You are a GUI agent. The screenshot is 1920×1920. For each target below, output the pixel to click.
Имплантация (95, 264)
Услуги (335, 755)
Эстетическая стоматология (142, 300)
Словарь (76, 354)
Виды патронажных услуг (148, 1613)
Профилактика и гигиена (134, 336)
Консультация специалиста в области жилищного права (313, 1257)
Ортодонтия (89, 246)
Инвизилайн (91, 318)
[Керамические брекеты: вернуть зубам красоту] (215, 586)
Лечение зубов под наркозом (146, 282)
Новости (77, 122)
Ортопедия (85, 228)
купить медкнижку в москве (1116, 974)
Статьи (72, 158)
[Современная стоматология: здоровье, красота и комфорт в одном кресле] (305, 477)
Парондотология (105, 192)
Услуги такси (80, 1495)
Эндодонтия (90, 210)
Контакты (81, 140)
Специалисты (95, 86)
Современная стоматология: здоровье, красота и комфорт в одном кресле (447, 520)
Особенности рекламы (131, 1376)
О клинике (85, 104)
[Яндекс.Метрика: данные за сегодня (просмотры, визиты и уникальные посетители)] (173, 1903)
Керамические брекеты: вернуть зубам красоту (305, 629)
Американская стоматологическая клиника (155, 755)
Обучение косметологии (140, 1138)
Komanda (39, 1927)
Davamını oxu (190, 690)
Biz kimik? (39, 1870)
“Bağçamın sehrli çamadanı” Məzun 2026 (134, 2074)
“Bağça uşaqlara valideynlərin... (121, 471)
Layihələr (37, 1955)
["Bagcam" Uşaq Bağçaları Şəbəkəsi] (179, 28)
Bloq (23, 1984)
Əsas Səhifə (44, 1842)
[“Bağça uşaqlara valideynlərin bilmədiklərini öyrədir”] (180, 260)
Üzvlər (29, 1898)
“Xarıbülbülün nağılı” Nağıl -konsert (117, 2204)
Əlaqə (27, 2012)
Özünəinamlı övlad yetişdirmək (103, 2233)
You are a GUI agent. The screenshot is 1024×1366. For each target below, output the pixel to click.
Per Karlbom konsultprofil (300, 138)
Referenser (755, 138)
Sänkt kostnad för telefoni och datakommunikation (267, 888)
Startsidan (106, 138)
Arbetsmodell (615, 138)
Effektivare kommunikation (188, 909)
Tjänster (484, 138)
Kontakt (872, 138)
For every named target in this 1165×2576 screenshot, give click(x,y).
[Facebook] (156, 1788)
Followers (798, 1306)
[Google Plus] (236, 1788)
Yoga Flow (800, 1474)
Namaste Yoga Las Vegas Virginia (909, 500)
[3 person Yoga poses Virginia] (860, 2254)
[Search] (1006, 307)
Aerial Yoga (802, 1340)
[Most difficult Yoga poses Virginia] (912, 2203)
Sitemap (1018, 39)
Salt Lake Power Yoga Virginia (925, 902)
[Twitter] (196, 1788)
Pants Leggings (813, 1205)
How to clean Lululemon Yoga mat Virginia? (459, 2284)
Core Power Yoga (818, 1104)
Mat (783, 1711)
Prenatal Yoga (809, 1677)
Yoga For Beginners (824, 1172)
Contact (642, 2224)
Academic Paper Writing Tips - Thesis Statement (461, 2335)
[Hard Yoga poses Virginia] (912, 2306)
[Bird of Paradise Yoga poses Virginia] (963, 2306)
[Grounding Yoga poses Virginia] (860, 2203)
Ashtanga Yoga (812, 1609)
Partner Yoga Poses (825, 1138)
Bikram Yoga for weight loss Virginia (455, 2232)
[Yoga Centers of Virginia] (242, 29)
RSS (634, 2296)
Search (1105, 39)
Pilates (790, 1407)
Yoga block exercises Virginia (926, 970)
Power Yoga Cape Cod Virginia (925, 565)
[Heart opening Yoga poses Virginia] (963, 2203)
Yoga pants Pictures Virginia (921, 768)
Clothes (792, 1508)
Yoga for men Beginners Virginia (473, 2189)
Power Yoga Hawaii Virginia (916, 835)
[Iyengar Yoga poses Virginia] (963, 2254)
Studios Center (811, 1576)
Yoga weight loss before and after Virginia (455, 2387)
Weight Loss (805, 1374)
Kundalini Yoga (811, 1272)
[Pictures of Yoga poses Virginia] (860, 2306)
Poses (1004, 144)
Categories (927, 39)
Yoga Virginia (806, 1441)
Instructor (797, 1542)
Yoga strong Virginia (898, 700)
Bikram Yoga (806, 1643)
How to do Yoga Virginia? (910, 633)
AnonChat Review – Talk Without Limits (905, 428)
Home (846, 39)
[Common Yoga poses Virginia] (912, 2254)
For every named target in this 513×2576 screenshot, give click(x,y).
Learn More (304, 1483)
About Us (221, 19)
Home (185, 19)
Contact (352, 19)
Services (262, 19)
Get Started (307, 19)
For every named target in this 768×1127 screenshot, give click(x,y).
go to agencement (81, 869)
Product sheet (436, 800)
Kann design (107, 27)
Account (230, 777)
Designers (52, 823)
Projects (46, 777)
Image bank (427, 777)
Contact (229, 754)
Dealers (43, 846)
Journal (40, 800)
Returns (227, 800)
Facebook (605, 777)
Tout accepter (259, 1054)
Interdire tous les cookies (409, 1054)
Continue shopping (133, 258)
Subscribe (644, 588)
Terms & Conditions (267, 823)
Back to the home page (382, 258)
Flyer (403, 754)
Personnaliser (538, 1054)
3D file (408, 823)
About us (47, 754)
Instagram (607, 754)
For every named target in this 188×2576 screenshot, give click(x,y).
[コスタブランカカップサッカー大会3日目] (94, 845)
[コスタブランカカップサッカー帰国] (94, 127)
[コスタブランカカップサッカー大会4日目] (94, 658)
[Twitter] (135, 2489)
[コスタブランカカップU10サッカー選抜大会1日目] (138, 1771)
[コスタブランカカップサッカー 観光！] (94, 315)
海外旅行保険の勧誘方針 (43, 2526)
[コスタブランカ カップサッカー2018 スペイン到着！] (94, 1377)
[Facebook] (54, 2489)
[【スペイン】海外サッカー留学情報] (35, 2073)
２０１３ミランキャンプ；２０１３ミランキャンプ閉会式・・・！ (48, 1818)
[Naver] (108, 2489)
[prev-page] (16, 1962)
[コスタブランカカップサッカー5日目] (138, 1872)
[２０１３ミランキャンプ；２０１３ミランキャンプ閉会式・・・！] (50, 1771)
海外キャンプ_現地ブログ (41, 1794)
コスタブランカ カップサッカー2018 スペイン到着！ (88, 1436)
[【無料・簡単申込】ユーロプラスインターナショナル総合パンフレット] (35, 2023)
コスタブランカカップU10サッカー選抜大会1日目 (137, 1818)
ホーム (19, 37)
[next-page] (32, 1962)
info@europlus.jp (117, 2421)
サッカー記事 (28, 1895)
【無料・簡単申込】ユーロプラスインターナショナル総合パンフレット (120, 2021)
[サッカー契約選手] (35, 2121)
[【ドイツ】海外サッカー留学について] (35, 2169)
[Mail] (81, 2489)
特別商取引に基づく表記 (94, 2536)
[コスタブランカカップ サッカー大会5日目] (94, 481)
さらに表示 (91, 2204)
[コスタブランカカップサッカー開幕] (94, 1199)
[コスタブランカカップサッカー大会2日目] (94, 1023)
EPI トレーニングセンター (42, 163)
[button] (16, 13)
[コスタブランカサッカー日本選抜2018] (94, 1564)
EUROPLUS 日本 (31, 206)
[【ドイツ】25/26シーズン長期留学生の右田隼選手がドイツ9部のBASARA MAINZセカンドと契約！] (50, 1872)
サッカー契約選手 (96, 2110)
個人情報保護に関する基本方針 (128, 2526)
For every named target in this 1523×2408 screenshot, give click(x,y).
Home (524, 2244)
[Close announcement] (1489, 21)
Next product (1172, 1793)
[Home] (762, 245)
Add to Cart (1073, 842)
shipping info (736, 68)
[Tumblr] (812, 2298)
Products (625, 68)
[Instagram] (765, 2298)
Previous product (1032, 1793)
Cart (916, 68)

* Task prompt
Say only how many lines above contain "Pictures", with no other words.

* Task answer
2